__ОТРЫВОК__.

Промышленность стимулировала воображение, а идеология двигала промышленность. Советское экономическое развитие создавало материальный мир, в котором афганцы могли представлять себя «пролетариями». Некий Аманулла Остовар, впоследствии известный левый активист, учился в Кабульском политехническом университете, а затем работал в Мазари-Шарифе на заводе по производству удобрений и продолжил высшее образование в Румынии[479]
. Разве нельзя было назвать эту жизнь уроком «пролетарского интернационализма»? Другой пример дают воспоминания коммуниста из Хазары Султана Али Киштманда. В 1967 году, писал Киштманд, «руководство партии (крыло „Парчам“) провело марш, в котором приняло участие более 350 рабочих и служащих нефтяных и газовых предприятий севера. Это был победоносный, эпохальный марш. Он имел исключительное значение для рабочего движения страны. Участники-рабочие прошли из Шибергана в Мазари-Шариф, а затем из Пули-Хумри до Салангского перевала, всего более трехсот километров. Они несли рукописные лозунги, стихи и плакаты — среди последних был и знаменитый „Рабочий, разрывающий цепи“. Когда участники шествия проходили через города и густонаселенные районы, они объясняли всем причины шествия и мотивы своего в нем участия»[480]. В данном случае, по-видимому, советский глобальный проект возводился на уровень национального государства: промышленность создавала рабочие места на фабриках, что способствовало формированию классового сознания, а последнее приближало революцию.Марш продолжался: «У нас нет насущных потребностей, <заявляли протестующие>. Мы пойдем, куда захотим». Когда в провинции Джовзян власти попытались арестовать протестующих, обвинив их в «подстрекательстве», те оказали сопротивление, выкрикивая: «Мы и есть подстрекатели! Мы люди с солнечными ожогами и голодными желудками!» Впрочем, рассказ Киштманда говорит больше о самом рассказчике, чем о перспективах социализма в Афганистане. Когда участники марша приблизились к построенному при советской помощи Салангскому туннелю, обучавшиеся в СССР офицеры остановили протестантов, угрожая автоматами Калашникова, и заставили повернуть назад. Советский глобальный проект вдохновлял многих афганцев, подобных Киштманду — левых, бравших пример с СССР. Однако настоящих пролетариев в Афганистане было немного. Деспотичные лидеры третьего мира хорошо умели привлекать военную помощь для укрепления несоциалистических авторитарных режимов, убивавших рабочих. В эпоху, когда левые за пределами Восточного блока возлагали свои революционные надежды уже не на рабочих, а на крестьян или, в случае неудачи, на студентов, марксисты третьего мира, такие как Киштманд, оказывались чуждыми всем наивными леваками, чьи шансы на захват власти путем «ленинского» переворота казались мизерными.

__ПРИЛОЖЕННЫЕ ЗАПИСИ__.
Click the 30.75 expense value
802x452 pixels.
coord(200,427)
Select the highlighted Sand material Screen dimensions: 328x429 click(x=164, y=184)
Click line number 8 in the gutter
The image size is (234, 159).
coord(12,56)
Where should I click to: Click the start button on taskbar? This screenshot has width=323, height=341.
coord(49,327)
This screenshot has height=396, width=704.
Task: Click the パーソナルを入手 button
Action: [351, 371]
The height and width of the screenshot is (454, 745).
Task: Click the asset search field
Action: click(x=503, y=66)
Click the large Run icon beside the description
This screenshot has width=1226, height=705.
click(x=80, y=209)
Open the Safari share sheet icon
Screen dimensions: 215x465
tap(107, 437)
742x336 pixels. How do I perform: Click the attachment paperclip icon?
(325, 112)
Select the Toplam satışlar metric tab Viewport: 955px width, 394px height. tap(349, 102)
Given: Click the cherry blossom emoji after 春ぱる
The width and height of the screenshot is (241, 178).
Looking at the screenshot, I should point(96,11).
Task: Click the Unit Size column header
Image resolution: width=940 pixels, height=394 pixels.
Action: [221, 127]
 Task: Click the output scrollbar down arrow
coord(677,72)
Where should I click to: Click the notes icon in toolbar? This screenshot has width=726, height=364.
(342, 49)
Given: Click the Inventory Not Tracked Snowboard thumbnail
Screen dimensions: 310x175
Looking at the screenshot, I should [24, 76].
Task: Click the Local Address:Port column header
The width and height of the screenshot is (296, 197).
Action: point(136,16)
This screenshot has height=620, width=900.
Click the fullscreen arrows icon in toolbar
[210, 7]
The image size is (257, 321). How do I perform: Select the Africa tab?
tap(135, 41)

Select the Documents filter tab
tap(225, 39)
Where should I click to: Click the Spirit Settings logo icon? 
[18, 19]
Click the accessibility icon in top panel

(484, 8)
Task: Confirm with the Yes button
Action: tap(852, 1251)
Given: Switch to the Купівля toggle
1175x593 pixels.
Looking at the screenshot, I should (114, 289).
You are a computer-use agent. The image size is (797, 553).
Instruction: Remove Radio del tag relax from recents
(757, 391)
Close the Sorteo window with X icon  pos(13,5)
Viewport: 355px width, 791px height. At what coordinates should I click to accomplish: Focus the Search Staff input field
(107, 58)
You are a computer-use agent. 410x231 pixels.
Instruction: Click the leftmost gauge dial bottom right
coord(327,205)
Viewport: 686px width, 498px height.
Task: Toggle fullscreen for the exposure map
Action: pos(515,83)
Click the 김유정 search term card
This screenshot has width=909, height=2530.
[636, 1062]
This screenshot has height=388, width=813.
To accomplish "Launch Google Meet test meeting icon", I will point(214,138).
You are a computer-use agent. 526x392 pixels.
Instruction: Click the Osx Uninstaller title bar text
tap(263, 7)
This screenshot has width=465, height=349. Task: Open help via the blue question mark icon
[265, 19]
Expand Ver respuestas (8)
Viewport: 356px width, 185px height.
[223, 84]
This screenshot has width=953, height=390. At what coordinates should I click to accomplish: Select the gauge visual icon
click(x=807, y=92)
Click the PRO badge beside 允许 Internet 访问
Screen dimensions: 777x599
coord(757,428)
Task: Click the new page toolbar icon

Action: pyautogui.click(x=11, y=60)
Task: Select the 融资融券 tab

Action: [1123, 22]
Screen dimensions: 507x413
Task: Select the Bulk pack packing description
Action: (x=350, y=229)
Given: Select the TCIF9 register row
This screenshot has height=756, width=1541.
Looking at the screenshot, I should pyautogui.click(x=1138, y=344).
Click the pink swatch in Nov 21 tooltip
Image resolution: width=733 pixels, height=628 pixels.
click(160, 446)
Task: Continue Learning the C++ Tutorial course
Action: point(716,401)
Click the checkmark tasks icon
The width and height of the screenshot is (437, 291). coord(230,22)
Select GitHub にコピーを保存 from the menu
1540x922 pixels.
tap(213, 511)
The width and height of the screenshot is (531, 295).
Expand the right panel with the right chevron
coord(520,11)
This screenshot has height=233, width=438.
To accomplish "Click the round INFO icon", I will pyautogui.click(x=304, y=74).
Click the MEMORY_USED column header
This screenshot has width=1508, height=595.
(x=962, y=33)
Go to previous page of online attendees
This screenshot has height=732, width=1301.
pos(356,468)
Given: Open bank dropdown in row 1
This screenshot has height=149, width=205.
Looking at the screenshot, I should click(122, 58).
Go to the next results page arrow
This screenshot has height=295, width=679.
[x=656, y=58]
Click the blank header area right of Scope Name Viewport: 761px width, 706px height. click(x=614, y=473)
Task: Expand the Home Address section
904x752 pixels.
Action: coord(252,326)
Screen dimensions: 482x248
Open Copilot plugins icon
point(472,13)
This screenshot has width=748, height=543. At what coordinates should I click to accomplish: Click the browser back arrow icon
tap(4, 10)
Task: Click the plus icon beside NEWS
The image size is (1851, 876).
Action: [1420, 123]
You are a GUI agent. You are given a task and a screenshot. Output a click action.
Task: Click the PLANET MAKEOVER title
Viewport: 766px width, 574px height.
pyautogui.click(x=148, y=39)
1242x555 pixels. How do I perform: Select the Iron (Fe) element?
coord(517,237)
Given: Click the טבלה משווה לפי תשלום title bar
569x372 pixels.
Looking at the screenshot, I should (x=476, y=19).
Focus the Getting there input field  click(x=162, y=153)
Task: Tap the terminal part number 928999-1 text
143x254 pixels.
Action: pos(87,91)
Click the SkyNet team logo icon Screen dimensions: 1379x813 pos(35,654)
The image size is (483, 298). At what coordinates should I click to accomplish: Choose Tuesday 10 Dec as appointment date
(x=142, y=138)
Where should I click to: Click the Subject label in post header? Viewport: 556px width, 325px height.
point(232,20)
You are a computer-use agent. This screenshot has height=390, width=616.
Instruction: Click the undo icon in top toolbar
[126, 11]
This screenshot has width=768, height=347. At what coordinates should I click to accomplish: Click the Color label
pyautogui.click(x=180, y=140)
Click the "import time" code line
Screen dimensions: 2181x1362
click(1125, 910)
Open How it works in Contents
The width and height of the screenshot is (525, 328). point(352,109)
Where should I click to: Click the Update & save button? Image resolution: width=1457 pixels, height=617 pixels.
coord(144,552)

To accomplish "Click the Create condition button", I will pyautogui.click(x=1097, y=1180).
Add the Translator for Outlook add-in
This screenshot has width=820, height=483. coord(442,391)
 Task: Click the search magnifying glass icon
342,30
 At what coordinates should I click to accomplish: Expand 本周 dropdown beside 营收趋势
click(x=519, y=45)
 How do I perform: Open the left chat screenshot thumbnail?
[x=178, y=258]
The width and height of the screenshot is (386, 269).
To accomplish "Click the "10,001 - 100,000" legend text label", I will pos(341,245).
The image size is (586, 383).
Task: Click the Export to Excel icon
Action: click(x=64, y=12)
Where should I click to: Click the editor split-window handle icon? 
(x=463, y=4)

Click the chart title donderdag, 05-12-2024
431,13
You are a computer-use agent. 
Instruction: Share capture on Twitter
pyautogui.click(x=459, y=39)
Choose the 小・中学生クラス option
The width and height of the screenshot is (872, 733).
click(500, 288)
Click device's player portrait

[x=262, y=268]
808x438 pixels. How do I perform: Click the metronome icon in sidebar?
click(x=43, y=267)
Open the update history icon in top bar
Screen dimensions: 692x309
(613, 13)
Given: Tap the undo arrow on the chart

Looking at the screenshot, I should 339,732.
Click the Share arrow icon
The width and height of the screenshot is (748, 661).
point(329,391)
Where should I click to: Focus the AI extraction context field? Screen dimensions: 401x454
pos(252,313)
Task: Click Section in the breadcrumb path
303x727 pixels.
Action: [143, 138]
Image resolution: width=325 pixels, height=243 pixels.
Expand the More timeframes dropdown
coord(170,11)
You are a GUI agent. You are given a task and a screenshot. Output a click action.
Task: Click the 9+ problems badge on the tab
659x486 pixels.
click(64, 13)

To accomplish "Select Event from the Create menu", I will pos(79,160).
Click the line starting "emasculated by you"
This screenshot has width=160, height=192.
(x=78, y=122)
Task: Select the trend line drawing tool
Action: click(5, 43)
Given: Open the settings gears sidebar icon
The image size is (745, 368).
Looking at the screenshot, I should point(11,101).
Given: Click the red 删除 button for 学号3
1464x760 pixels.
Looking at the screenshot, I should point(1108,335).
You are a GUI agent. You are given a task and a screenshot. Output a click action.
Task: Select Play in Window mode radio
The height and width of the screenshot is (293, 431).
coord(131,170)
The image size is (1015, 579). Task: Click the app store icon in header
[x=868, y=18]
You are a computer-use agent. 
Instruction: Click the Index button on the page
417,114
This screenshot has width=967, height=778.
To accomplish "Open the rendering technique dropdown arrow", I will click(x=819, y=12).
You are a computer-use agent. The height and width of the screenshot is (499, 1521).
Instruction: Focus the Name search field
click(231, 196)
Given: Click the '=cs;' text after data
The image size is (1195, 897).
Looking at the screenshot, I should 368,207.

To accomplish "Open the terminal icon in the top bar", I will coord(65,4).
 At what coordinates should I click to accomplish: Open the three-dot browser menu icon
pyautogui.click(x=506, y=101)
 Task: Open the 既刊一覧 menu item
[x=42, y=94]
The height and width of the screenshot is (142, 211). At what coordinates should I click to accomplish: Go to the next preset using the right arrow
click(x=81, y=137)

__ЗАДАНИЯ__.
1 – Ответьте по отрывку об афганских левых на три вопроса:
(a) В каком городе Аманулла Остовар работал на заводе по производству удобрений?
(b) Сколько рабочих и служащих участвовало в марше 1967 года?
(c) Чем офицеры угрожали участникам марша у Салангского туннеля?
2 – Перечислите всё, что, согласно отрывку, несли с собой участники марша 1967 года.
Записи для выполнения заданий не нужны.

__ОТВЕТЫ К ЗАДАНИЯМ__.
1 –
(a) В Мазари-Шарифе.
(b) Более 350.
(c) Автоматами Калашникова.

2 – Рукописные лозунги, стихи и плакаты.